→ Exercise directions:
The reply should hold every entry exactly as written and none of the pictures.

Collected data
────
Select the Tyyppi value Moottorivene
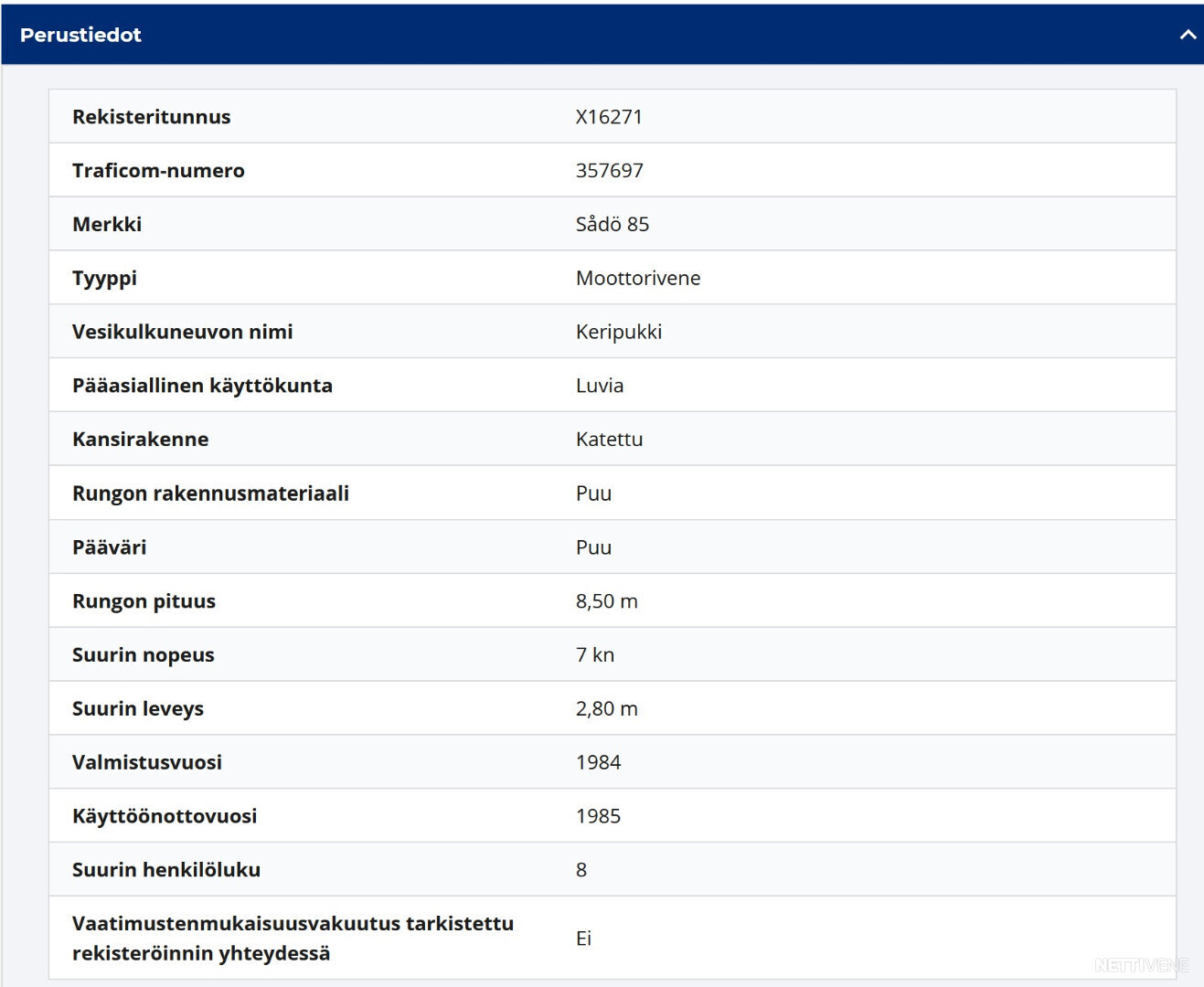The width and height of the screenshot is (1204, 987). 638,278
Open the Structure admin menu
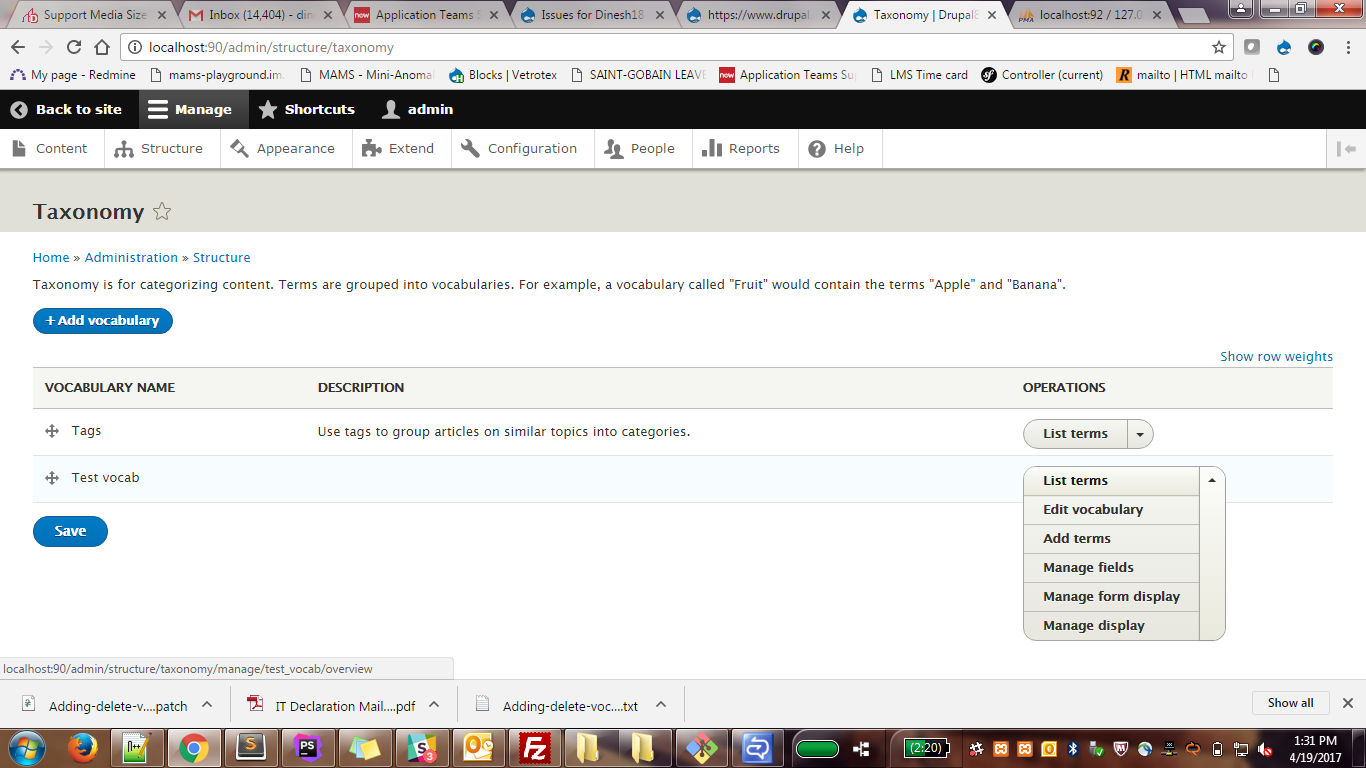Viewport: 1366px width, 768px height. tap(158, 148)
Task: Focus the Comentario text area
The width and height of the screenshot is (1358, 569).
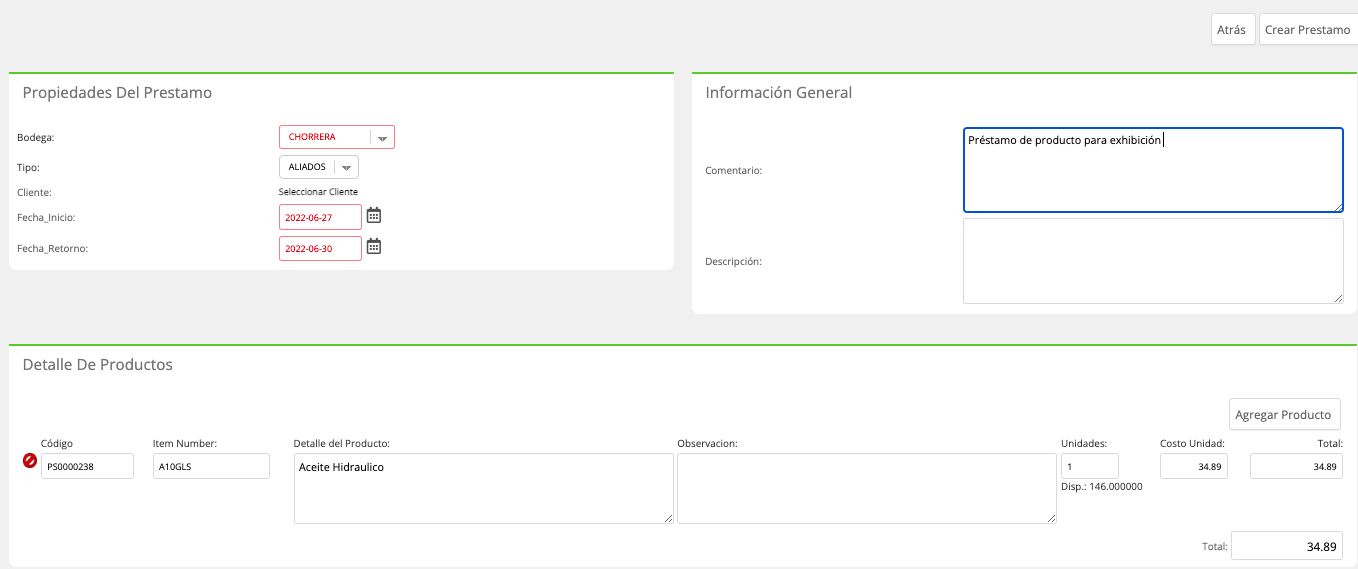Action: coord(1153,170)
────
→ Result for this task:
Select the Tyyppi value Moottorivene
The width and height of the screenshot is (1204, 987). 638,278
Open the Structure admin menu
Viewport: 1366px width, 768px height. tap(158, 148)
Task: Focus the Comentario text area
The width and height of the screenshot is (1358, 569).
Action: coord(1153,170)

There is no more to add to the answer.